St. Paul the Apostle Church is a historic Catholic church in the city of Mechanicville, New York, United States of America. It is presently part of the parish of All Saints on the Hudson.

History 
The church is named for Saint Paul the Apostle. Its cornerstone was laid on Sunday, June 2, 1912, by Bishop Thomas M. A. Burke, and it was dedicated on Sunday, October 14, 1917, by Bishop Thomas F. Cusack.

Architecture 
The present edifice was designed in the Gothic revival style by the architect, Edward W. Loth, of Troy, New York. The church is in the cruciform shape, with an overall length of 148', and an overall width of 98' across the transepts. The tower stands at 146', and the front gable stands at 79' from grade to apex.

Exterior 
The church is a steel and masonry structure clad with Potsdam sandstone in a random ashlar pattern. The trim work is of cast stone, made using the crushings of the aforementioned sandstone.

Interior 
The walls are typically of plaster on lath, with a board-and-batten wainscot of oak. The ceiling employs rib vaulting, and is made from plaster, and ornamented with bas-relief with a grapevine and leaf motif. The sanctuary is illuminated by a skylight.
........
(Problems):
A. From the church description above, list every dimension it gives for the building, with each figure and what it measures.
B. Answer these questions from the church description above, one line each:
(i) Which bishop laid the cornerstone, and on what date?
(ii) What material clads the exterior of the church?
(iii) What illuminates the sanctuary?
C. Write a continuation of the description of St. Paul the Apostle Church, picking up after its last sentence.

(Provided records):
........
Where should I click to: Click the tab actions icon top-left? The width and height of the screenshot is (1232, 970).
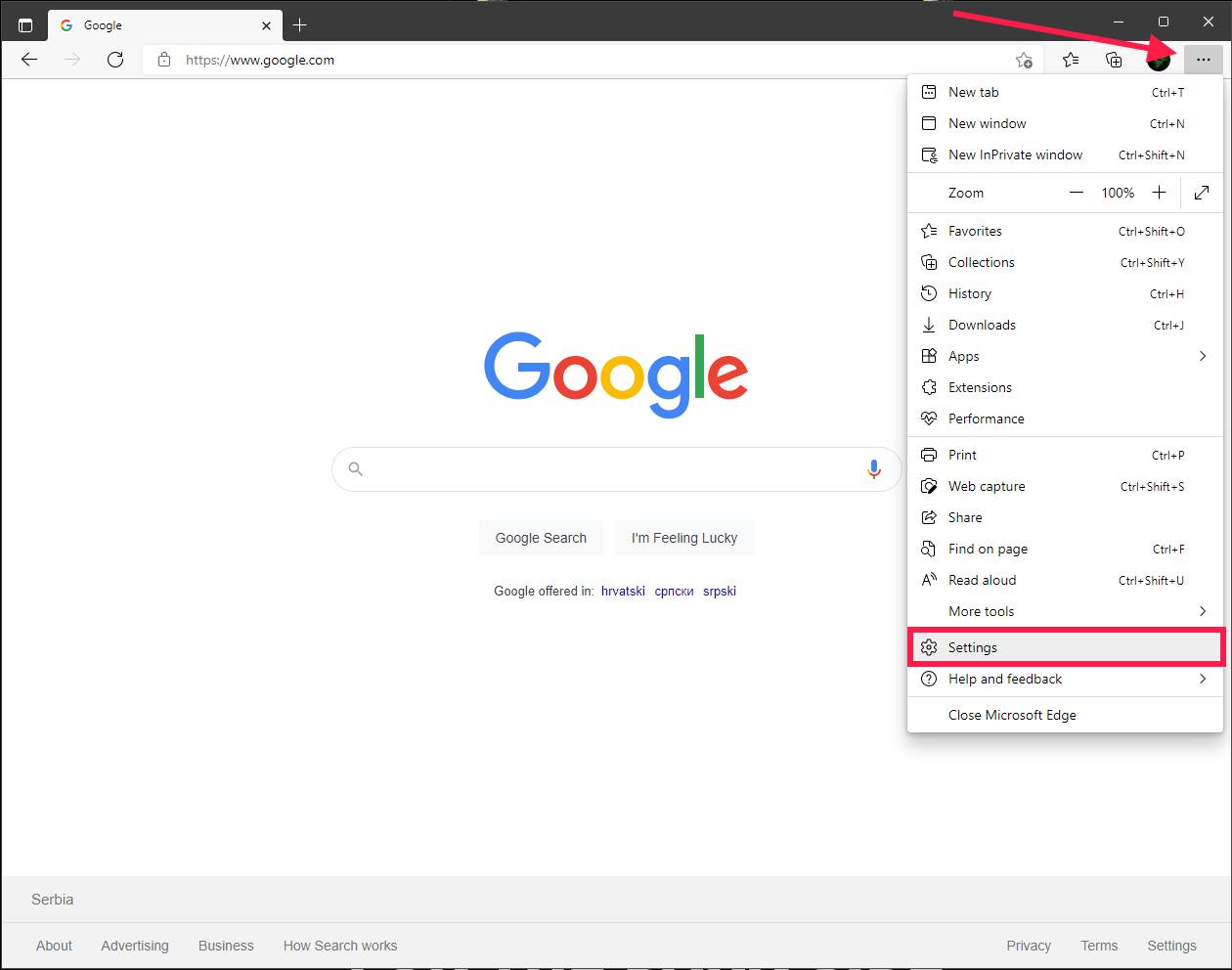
........
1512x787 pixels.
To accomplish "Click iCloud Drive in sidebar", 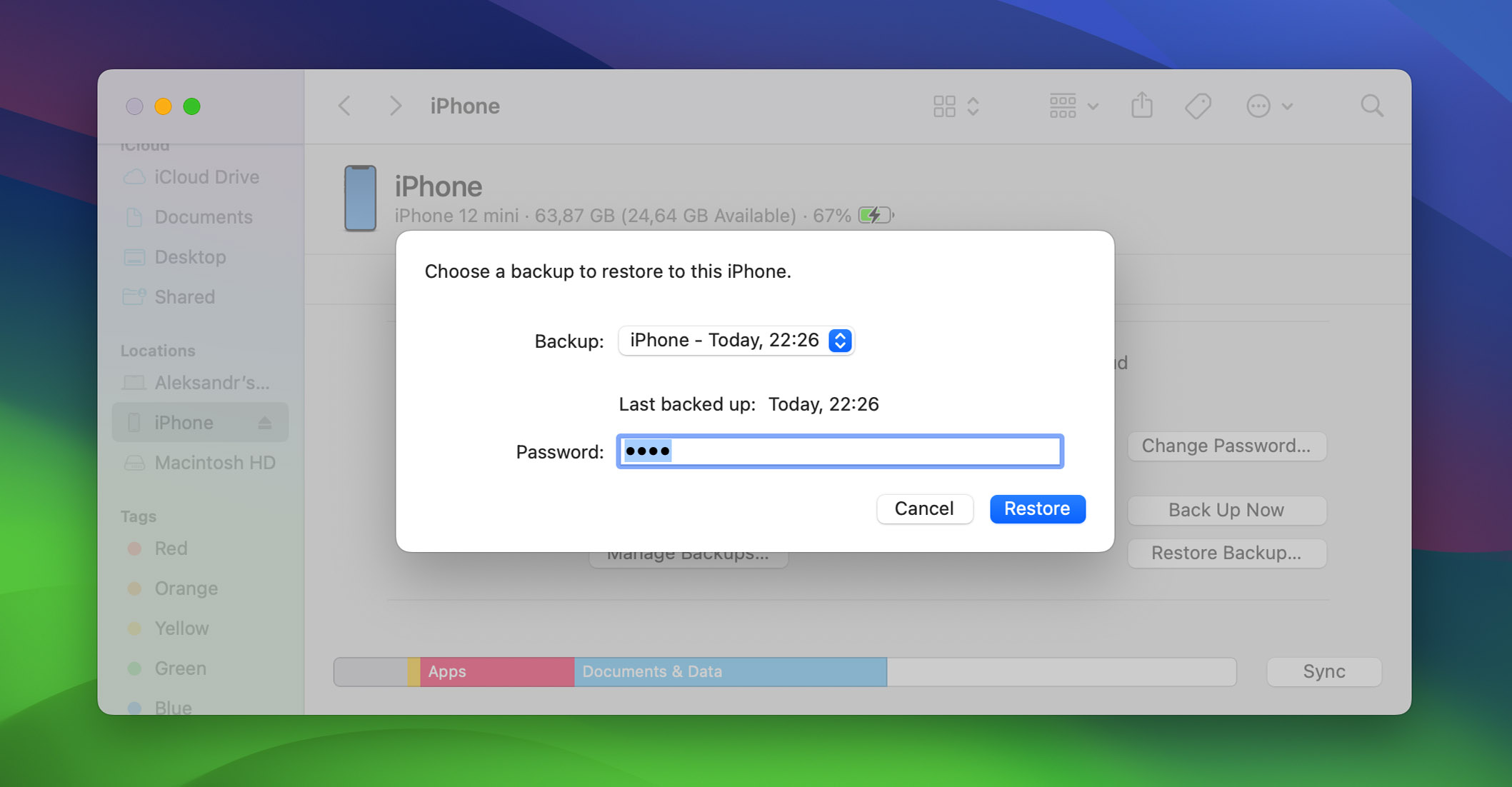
........
(Answers):
A.
- Overall length: 148'
- Overall width across the transepts: 98'
- Height of the tower: 146'
- Height of the front gable, from grade to apex: 79'

B.
(i) Bishop Thomas M. A. Burke, on Sunday, June 2, 1912.
(ii) Potsdam sandstone in a random ashlar pattern.
(iii) A skylight.

C.
Stained Glass Windows 
The stained glass windows were made by the Pike Glass Studio of Rochester, NY, and are reminiscent of the Munich-style of stained glass. They are typically lancet windows with wood tracery, and depict events from the life of Saint Paul.

Stations of the Cross 
The Stations of the Cross are of plaster, and were made by the Joseph Sibbel Studio of New York City. The niches are highly decorated, and feature a canopy with a central crocketed spire, cusped tracery, and flanking pinnacles. The figures were modeled from live subjects, and are a combination of high and low relief.

Bell 
The bell was manufactured by the Meneely & Kimberly foundry of Troy, NY, in the year 1872. It is a bronze bell weighing approximately 1900 lbs. and was moved from the previous edifice to the present church on Tuesday, July 15, 1919. The inscription is in Latin and reads "Uni Trinoque Deo, in Honorem, B. V. M. [Beata Virgo Maria] De Consolatione, SS. Augustini et Monica, Congregatio S. Pauli Apost, Mechanicville, Dicavit, Anno Dni [Domini] 1872 Philippo Izzo, O.S.A. [Ordo Sancti Augustini], Parocho" (in English "To the Triune God, in honor of the Blessed Virgin Mary of Consolation, Saints Augustine and Monica, and the Congregation of Saint Paul the Apostle, Mechanicville, dedicated in the year of our Lord, 1872, by Philip Izzo, Order of Saint Augustine, Pastor").

Image gallery

References 

Roman Catholic churches completed in 1917
Roman Catholic churches in New York (state)
Roman Catholic parishes of Diocese of Albany
1852 establishments in New York (state)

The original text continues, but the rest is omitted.